ZONA PERANG(zonaperang.com) Abdel Fattah el-Sisi, yang naik ke tampuk kekuasaan Mesir setelah kudeta militer pada 2013, tidak hanya menjadi simbol kekuasaan militer, tetapi juga mencerminkan konsolidasi kekuasaan yang lebih luas di kalangan elit militer Mesir.
Kenaikan Sisi ke posisi presiden bukanlah hasil dari proses demokratis, melainkan merupakan langkah strategis untuk mengamankan kepentingan elit militer dan menjaga stabilitas politik di Mesir, terutama dalam konteks hubungan dengan kolonialis Israel dan ancaman dari kelompok-kelompok pejuang Islam.

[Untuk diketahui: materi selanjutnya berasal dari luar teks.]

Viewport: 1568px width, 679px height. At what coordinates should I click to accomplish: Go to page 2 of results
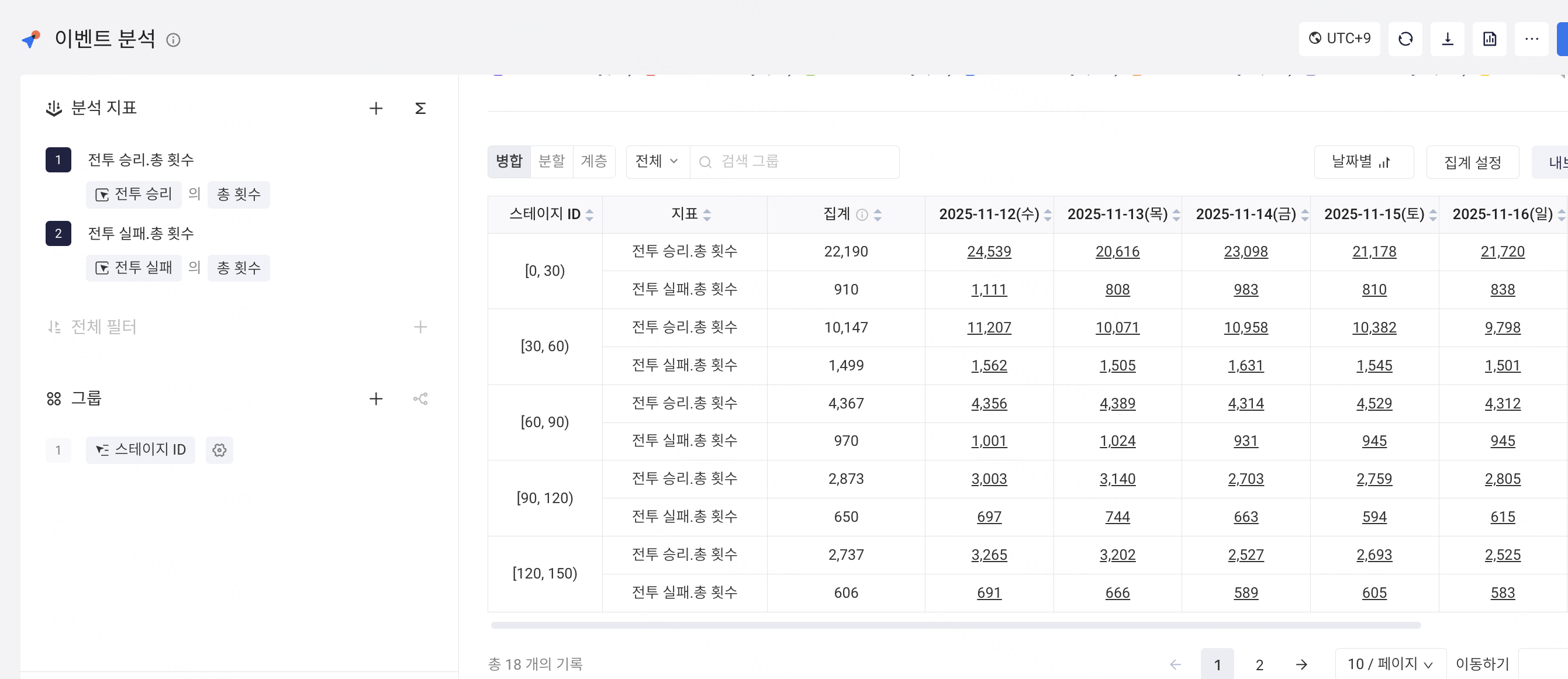(x=1259, y=664)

Konsolidasi Kekuasaan dan Dukungan Internasional
Kudeta dan Penggulingan Mursi
Setelah revolusi Arab Spring pada 2011, rakyat Mesir berhasil menggulingkan diktator lama, Hosni Mubarak, yang telah berkuasa selama tiga dekade. Harapan akan demokrasi memuncak dengan terpilihnya Mohamed Morsi, seorang presiden sipil dari Ikhwanul Muslimin pada 2012.
Namun, pemerintahan Morsi hanya bertahan selama satu tahun. Pada 3 Juli 2013, Abdel Fattah el-Sisi, yang saat itu menjabat sebagai Menteri Pertahanan, memimpin kudeta militer yang menggulingkan Morsi. Kudeta ini diikuti oleh penghapusan paksa Ikhwanul Muslimin dari ranah politik dan penangkapan ribuan anggota serta simpatisannya.
Kudeta: Konsolidasi Kekuasaan Militer
Naiknya El-Sisi bukanlah tentang demokrasi atau keinginan rakyat semata, melainkan tentang konsolidasi kekuasaan elit militer Mesir, yang telah lama menjadi aktor dominan dalam politik negara itu sejak era Gamal Abdel Nasser.
Alasan di balik kudeta:
- Kepentingan Militer, Militer Mesir telah menjadi pemain utama di bidang ekonomi, politik, dan keamanan. Kebijakan Morsi, yang mencoba memotong pengaruh militer, menjadi ancaman langsung bagi kepentingan mereka.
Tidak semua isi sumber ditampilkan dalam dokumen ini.